From mboxrd@z Thu Jan  1 00:00:00 1970
Return-Path: <git-owner@vger.kernel.org>
X-Spam-Checker-Version: SpamAssassin 3.4.0 (2014-02-07) on dcvr.yhbt.net
X-Spam-Level: 
X-Spam-ASN: AS31976 209.132.180.0/23
X-Spam-Status: No, score=-3.5 required=3.0 tests=AWL,BAYES_00,
	HEADER_FROM_DIFFERENT_DOMAINS,RCVD_IN_DNSWL_HI,RP_MATCHES_RCVD
	shortcircuit=no autolearn=ham autolearn_force=no version=3.4.0
Received: from vger.kernel.org (vger.kernel.org [209.132.180.67])

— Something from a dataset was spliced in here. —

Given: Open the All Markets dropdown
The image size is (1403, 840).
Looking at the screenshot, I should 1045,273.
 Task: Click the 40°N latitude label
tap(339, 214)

	by dcvr.yhbt.net (Postfix) with ESMTP id E8BFF202AC
	for <e@80x24.org>; Thu, 13 Jul 2017 15:05:13 +0000 (UTC)
Received: (majordomo@vger.kernel.org) by vger.kernel.org via listexpand
        id S1751267AbdGMPFM (ORCPT <rfc822;e@80x24.org>);
        Thu, 13 Jul 2017 11:05:12 -0400
Received: from siwi.pair.com ([209.68.5.199]:22499 "EHLO siwi.pair.com"

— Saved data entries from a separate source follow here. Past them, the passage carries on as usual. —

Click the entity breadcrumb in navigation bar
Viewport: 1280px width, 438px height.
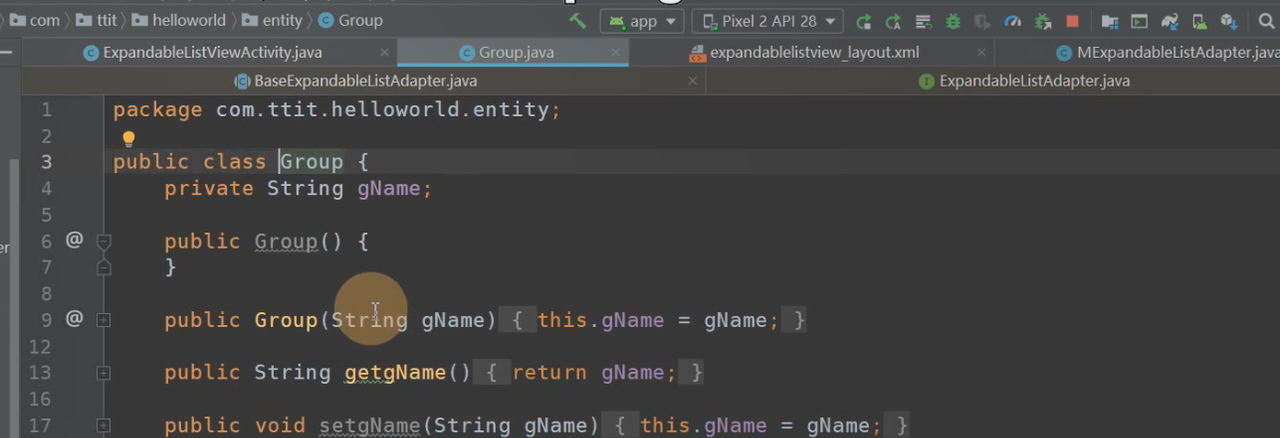pos(282,20)
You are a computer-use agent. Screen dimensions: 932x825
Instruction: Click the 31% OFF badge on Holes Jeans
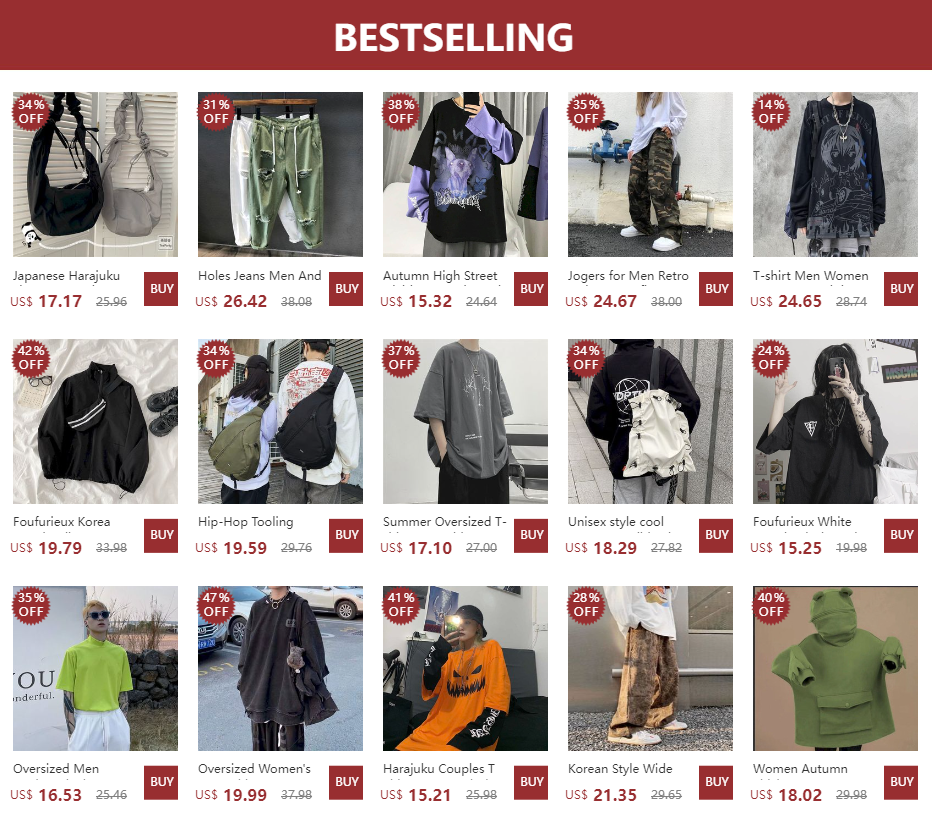coord(216,111)
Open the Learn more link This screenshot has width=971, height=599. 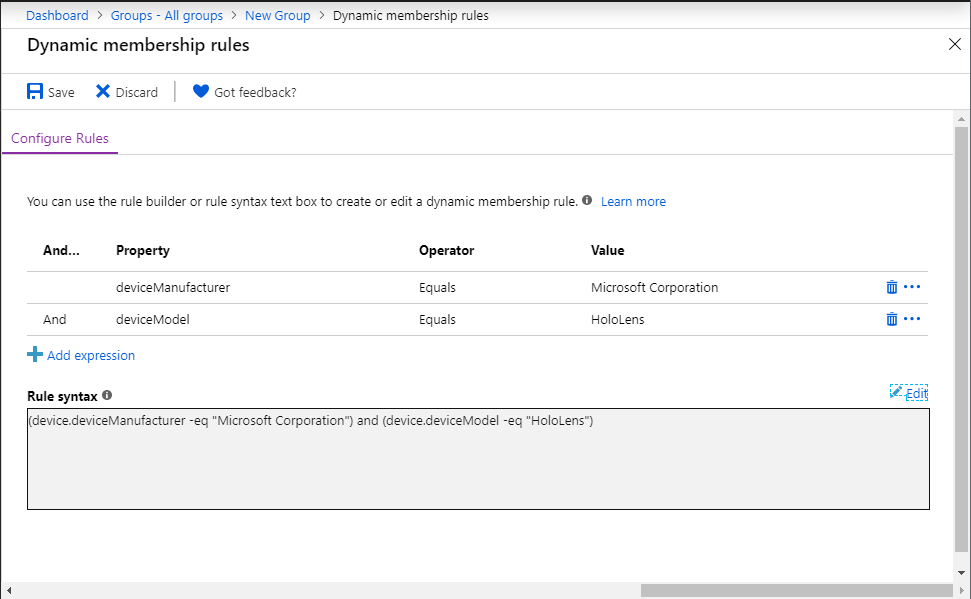(x=633, y=201)
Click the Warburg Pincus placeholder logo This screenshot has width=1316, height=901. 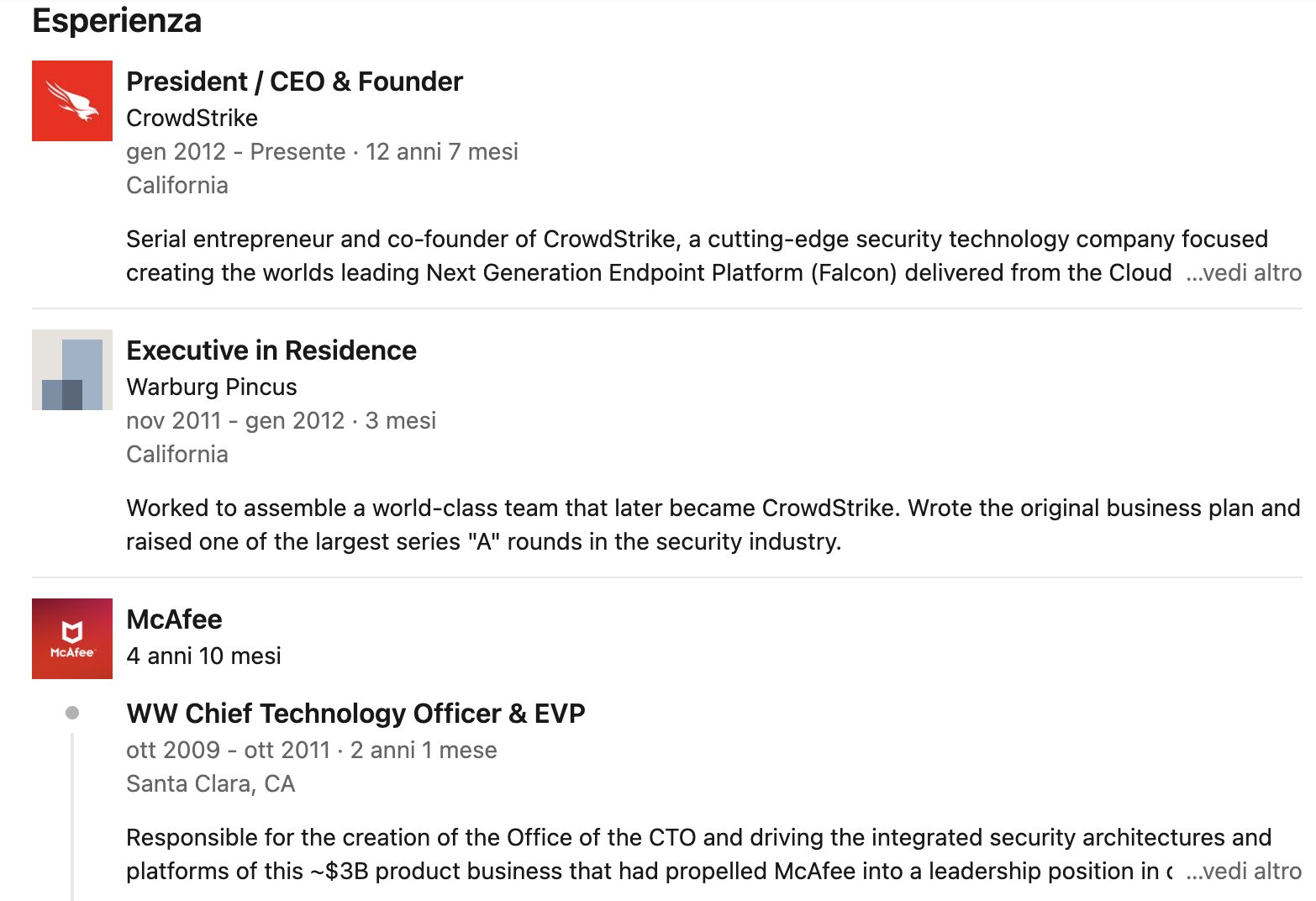coord(72,370)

        rhost-flags-OK-OK-OK-OK) by vger.kernel.org with ESMTP
        id S1751193AbdGMPFL (ORCPT <rfc822;git@vger.kernel.org>);
        Thu, 13 Jul 2017 11:05:11 -0400
Received: from siwi.pair.com (localhost [127.0.0.1])

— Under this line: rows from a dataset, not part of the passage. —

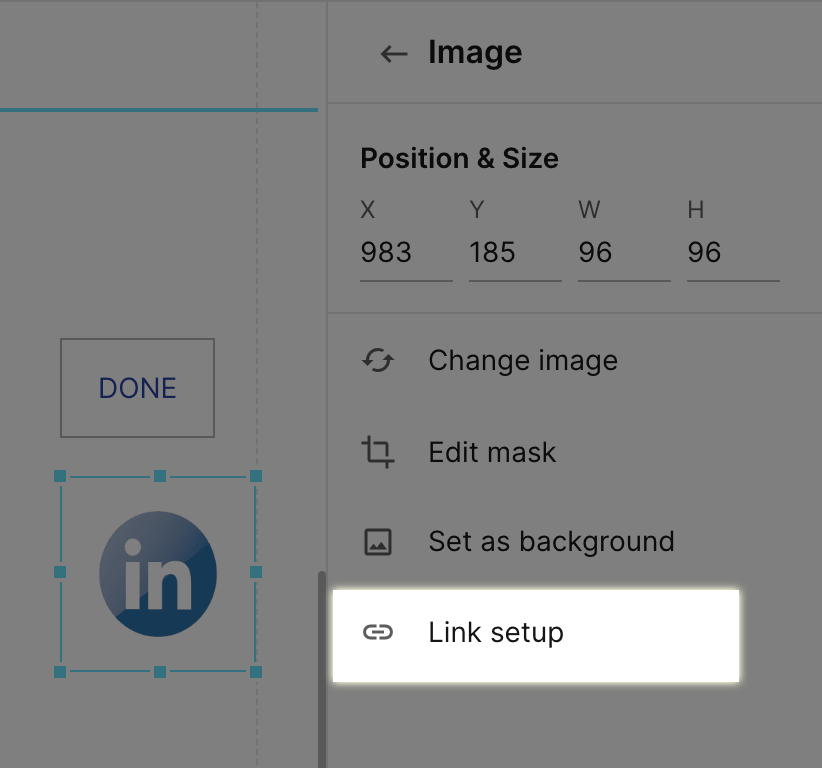Click the X position field showing 983

(x=406, y=253)
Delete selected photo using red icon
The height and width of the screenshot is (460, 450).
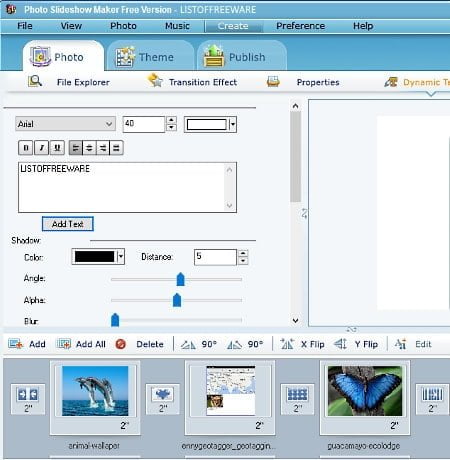click(121, 344)
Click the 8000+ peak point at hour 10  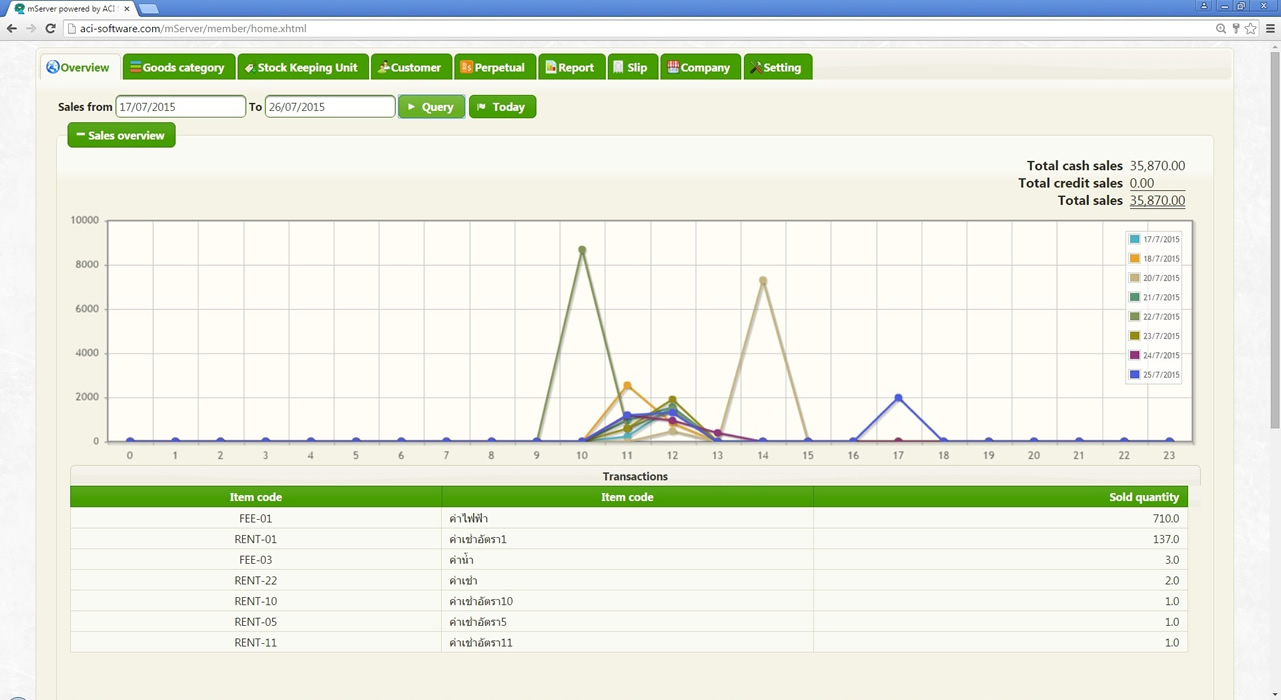tap(582, 250)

        by siwi.pair.com (Postfix) with ESMTP id 0D94784533;
        Thu, 13 Jul 2017 11:05:10 -0400 (EDT)
Received: from [10.160.98.223] (unknown [167.220.148.107])
        (using TLSv1.2 with cipher ECDHE-RSA-AES128-GCM-SHA256 (128/128 bits))
        (No client certificate requested)
        by siwi.pair.com (Postfix) with ESMTPSA id D0C978452E;
        Thu, 13 Jul 2017 11:05:09 -0400 (EDT)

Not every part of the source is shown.